Brigadier General Ambrosio Peñailillo (11 January 1812 – 25 May 1872) was a Bolivian military officer who fought in the War of the Confederation and the Peruvian–Bolivian War of 1841–42. He was present at the Battle of Yungay and the Battle of Ingavi.

== Early life and military career ==
Born in the city of La Paz, Peñailillo was the son of Emilio Eusebio Gayoso Peñailillo and Justa Nieto Navarro. He spent his youth in his family's hacienda in Viacha.

He joined the army in 1828, attaining the rank of second lieutenant in 1830. When General Andrés de Santa Cruz organized his army to consolidate his proposed Peru-Bolivian Confederation, after intervening in Peruvian politics at the request of that republic, Peñailillo was already a second lieutenant and marched as part of the famous fourth battalion, Santa Cruz's favorite unit. In this unit, he built his career as a subordinate, earning laurels that honored his battalion's standard and also experiencing defeat on the fields of Yungay. As captain of one of the companies, a rank obtained shortly before Yungay, he is said to have heroically fought for the cause of the Confederation.

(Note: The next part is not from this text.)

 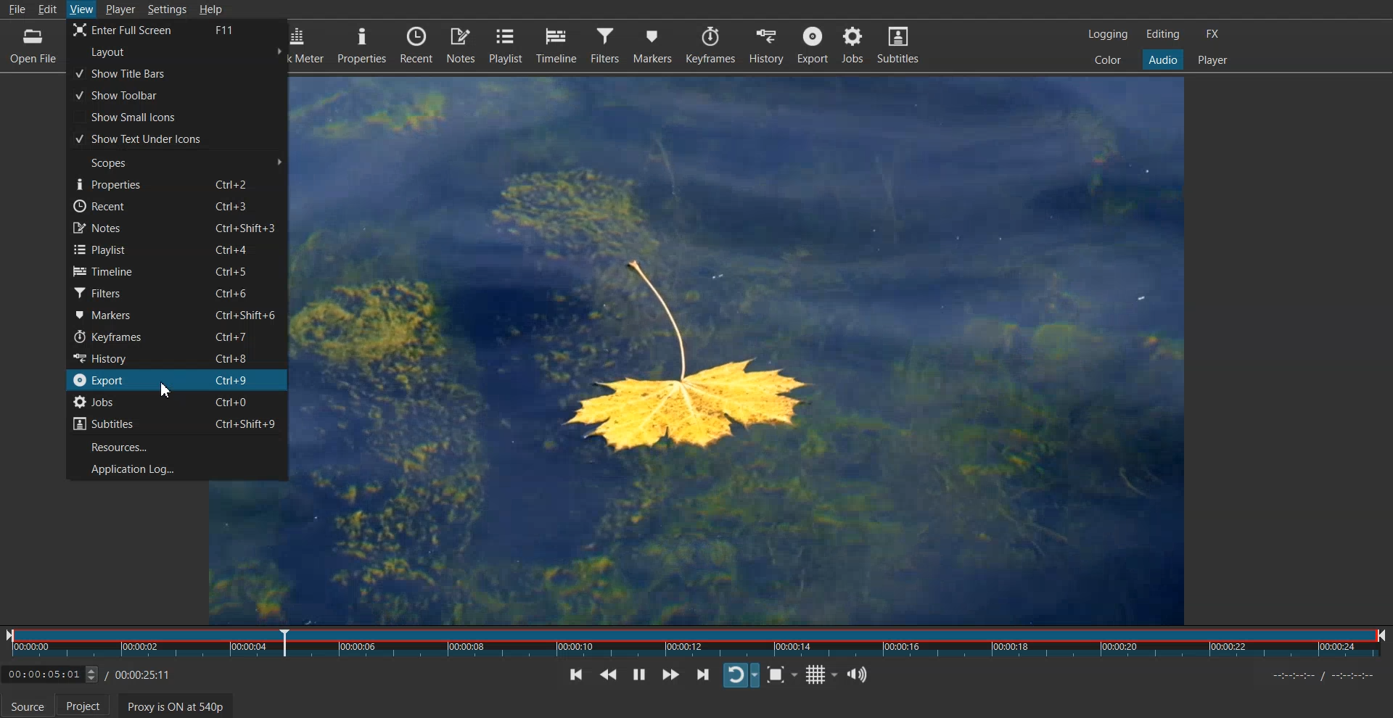 What do you see at coordinates (176, 422) in the screenshot?
I see `Subtitles` at bounding box center [176, 422].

== Return to Bolivia and Peruvian invasion ==
Upon returning to the country, Peñailillo was promoted to sergeant major on 16 January 1840, and assigned as the third in command of the 12th battalion, with which he fought at the Battle of Ingavi on 18 November of the same year. His heroism was rewarded by José Ballivián with an effective promotion to commander. Peñailillo participated in the five-month campaign in Peru, at the end of which he was promoted to graduated lieutenant colonel and assigned as the second in command of the 8th battalion, distinguishing himself for his rectitude and military severity.

== Bolivian politics ==
Effective lieutenant colonel in September 1843 and graduated colonel in 1846, he was another military figure who participated in the political storms that began to intrigue and unsettle the country, undermining the stability of the government and the army from 1843 onwards. Surrounded and solicited by politicians, suffocated by the intrigue-filled atmosphere in which he lived, and influenced by those in power, Peñailillo succumbed to the suggestions of demagogues and supporters of General José Miguel de Velasco, the most popular leader of those years.

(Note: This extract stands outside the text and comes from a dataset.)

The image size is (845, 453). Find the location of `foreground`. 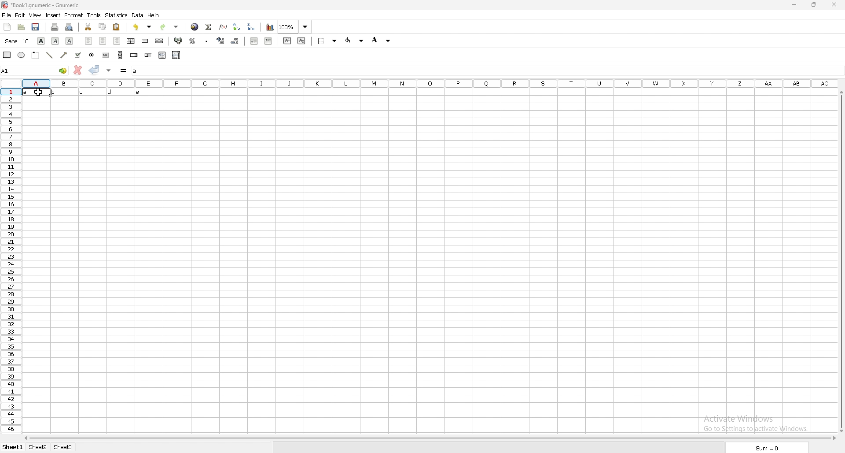

foreground is located at coordinates (355, 40).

As a result, he joined the revolutionaries and became one of the leaders who, along with Manuel Isidoro Belzu, supported the uprising in La Paz, organizing an army of two thousand men which Belzu placed under Velasco's command. Once in the presidency, Velasco awarded him the rank of colonel in February 1848, entrusting him with the command of one of the army corps. Peñailillo, defended Velasco against Belzu, who had risen in arms driven by his ambition for power. He fought valiantly at the Battle of Yamparáez in December 1848, but the revolutionary forces triumphed.

== Final intrigues and retirement ==
Later summoned to the army by President Belzu, Peñailillo was elevated to the rank of brigadier general. It appears that he continued to serve during the time of Jorge Córdova. When Córdova fell in 1857, he withdrew from the ranks of the army and, consequently, from political intrigue.

== Death and legacy ==
Peñailillo died in La Paz on 25 May 1872. He had spent the rest of his life quietly, although highly critical of Hilarión Daza for his failed presidency. Praised by his colleagues Peñailillo was described thus: "The old and meritorious General Ambrosio Peñailillo belongs to that phalanx of heroic military figures who sacrificed themselves to leave us examples of selflessness and patriotism, fighting to preserve Bolivia's independence".